* **WHAT TO DO**: Return, word for word, the part of the passage on Chamomilla that opens with the words containing "James Tyler Kent" and closes with "sensitive to pain.".

=== EXERCISE PASSAGE ===

Chamomilla


James Tyler Kent describes the symptoms of the homeopathic medicine Chamomilla in great detail and compares it with other homeopathy remedies. …


The general constitutional state of Chamomilla is great sensitiveness; sensitive to every impression; sensitive to surroundings; sensitive to persons; and, above all, sensitive to pain.

The constitutional irritability is so great that a little pain brings forth manifestations as if the patient were in very, great suffering. It naturally belongs to the woman’s nervous system, when she is wrought up and extremely sensitive and in pain.

Mind: The mental state goes along with this. Sensitiveness of the mind. Great irritability. These two run through Chamomilla so closely that they are inseparable. Sensitiveness to pain. Easily affected by mortification, by chagrin, so that the nerves become extremely sensitive from these causes, and pains, convulsions, colic, headaches and other kinds of nervous symptoms set in.

=== DATA EXCERPTS ===

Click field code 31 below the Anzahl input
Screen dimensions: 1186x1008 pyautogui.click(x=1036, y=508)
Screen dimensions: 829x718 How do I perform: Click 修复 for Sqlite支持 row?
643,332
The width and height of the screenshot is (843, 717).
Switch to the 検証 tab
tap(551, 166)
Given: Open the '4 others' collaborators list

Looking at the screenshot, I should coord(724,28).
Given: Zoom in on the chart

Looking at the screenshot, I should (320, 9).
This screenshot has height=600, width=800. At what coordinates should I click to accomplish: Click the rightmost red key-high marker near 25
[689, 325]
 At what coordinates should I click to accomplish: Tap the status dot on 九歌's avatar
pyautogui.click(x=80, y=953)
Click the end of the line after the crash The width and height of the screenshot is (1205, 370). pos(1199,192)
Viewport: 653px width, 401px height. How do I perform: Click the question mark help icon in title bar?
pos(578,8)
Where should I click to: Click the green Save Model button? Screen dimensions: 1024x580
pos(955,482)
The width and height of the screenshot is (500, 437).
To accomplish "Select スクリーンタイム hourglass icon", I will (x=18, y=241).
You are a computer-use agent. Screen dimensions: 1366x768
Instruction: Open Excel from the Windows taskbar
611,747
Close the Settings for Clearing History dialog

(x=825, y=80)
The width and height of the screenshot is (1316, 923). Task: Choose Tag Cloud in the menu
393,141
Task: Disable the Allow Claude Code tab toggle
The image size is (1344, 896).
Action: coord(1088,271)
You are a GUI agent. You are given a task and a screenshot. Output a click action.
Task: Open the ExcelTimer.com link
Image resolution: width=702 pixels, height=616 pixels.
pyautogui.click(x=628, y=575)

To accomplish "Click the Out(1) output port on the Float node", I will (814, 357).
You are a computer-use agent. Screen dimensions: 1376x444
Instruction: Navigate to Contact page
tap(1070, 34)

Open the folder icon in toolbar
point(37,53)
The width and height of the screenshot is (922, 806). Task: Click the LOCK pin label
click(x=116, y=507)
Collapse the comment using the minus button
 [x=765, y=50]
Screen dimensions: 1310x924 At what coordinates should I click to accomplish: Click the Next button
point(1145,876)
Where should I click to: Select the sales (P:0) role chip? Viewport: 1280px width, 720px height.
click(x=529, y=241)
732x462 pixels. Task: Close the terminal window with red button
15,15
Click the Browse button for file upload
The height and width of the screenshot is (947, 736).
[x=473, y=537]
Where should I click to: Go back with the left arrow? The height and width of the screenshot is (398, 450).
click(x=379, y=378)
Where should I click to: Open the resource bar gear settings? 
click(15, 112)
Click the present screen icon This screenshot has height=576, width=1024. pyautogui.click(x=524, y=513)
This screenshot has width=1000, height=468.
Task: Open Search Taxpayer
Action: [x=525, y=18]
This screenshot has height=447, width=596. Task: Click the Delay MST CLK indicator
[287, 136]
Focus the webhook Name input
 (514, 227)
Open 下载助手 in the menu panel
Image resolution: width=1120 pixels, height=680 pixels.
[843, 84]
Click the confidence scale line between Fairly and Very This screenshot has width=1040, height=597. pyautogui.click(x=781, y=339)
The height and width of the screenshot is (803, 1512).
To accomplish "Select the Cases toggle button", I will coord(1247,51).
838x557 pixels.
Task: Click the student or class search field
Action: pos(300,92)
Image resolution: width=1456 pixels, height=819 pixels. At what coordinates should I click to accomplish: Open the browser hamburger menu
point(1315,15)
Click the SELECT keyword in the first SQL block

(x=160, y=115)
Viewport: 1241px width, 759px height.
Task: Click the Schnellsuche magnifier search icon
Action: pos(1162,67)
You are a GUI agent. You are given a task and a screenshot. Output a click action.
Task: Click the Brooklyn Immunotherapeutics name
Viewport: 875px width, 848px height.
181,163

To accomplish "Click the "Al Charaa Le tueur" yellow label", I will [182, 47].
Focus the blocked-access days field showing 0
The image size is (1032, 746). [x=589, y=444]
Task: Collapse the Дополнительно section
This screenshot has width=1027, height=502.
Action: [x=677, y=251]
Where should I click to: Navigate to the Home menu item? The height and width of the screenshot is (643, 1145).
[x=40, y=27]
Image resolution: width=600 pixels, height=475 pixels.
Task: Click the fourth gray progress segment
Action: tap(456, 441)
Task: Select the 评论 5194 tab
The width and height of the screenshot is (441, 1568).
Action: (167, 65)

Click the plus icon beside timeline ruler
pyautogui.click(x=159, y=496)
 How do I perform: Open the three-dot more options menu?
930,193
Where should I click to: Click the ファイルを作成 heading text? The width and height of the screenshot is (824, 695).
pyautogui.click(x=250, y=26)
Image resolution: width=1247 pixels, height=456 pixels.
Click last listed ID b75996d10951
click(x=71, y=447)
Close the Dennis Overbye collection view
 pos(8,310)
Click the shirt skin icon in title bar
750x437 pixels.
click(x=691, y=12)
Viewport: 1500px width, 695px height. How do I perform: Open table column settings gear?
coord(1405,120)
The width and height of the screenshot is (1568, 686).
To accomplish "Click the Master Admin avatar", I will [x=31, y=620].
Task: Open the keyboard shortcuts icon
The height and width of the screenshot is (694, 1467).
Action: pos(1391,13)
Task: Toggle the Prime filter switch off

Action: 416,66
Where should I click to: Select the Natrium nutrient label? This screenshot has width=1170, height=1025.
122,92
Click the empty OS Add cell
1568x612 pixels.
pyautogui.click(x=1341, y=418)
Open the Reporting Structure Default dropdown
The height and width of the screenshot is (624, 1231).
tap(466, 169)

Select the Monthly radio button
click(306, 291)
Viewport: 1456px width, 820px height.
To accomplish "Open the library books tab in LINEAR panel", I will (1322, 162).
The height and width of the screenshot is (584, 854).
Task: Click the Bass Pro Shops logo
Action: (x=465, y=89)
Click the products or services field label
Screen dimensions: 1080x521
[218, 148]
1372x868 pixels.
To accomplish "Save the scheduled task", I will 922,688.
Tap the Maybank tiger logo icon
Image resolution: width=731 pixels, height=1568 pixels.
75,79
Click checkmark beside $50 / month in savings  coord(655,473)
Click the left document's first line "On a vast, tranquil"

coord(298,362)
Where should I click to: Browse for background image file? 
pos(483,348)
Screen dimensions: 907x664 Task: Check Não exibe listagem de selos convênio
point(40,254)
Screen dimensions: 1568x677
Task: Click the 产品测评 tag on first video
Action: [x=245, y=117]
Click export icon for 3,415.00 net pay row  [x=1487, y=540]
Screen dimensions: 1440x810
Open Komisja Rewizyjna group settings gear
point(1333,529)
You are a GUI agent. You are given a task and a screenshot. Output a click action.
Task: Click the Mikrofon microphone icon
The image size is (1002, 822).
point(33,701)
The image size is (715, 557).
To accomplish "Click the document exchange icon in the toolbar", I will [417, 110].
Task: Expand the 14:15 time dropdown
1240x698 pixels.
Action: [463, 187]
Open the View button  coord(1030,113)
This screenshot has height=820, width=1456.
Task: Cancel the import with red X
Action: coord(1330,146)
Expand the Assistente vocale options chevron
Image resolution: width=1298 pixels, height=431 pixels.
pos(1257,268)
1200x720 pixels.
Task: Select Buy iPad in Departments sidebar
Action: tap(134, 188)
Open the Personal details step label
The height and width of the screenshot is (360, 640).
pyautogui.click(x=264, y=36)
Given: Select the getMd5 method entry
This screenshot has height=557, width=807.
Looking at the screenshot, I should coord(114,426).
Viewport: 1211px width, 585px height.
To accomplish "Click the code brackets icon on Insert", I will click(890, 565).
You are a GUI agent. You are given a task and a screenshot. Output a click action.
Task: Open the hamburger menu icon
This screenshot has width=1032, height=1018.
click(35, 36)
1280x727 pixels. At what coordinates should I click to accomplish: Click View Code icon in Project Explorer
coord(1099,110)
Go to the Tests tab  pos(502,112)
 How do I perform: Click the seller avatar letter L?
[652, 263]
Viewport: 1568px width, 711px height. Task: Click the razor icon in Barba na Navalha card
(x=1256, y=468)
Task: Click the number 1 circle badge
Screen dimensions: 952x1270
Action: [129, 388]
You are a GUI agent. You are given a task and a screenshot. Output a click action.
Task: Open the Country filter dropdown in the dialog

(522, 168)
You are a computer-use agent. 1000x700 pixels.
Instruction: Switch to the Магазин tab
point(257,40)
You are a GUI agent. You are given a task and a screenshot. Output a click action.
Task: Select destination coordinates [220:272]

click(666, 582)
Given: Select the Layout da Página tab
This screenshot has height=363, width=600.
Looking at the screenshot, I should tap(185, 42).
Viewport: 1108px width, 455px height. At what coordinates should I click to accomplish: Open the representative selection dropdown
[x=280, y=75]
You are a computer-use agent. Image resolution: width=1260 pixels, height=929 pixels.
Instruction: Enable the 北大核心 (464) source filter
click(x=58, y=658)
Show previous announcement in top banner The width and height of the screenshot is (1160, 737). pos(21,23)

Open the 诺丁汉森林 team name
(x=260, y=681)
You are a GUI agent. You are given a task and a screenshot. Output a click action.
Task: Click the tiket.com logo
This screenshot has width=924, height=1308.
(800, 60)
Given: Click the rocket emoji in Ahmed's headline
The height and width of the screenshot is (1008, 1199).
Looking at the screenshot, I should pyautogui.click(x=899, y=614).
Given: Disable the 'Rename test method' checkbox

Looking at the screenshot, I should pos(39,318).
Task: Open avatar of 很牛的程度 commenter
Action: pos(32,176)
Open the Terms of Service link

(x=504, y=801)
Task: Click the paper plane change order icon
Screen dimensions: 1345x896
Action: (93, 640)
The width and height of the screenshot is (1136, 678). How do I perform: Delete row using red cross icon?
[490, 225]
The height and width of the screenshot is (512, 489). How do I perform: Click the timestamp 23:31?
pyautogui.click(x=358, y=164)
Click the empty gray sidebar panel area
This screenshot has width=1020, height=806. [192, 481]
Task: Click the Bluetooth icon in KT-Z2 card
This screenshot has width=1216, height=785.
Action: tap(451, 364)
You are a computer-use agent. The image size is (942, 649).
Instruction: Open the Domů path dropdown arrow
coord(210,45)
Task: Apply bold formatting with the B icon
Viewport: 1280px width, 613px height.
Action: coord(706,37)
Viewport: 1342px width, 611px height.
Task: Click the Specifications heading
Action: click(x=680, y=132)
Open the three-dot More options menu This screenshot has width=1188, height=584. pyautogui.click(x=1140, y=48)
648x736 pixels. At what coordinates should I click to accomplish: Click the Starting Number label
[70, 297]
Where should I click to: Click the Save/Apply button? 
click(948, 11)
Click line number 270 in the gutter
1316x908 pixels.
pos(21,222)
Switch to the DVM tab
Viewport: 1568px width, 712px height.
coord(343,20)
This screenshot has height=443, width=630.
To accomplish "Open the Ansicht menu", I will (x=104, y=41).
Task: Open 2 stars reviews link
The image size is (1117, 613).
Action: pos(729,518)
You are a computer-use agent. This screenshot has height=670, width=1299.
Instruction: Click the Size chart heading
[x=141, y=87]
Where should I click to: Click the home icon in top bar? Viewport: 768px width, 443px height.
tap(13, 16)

===

* **WRITTEN RESPONSE**:
James Tyler Kent describes the symptoms of the homeopathic medicine Chamomilla in great detail and compares it with other homeopathy remedies. …


The general constitutional state of Chamomilla is great sensitiveness; sensitive to every impression; sensitive to surroundings; sensitive to persons; and, above all, sensitive to pain.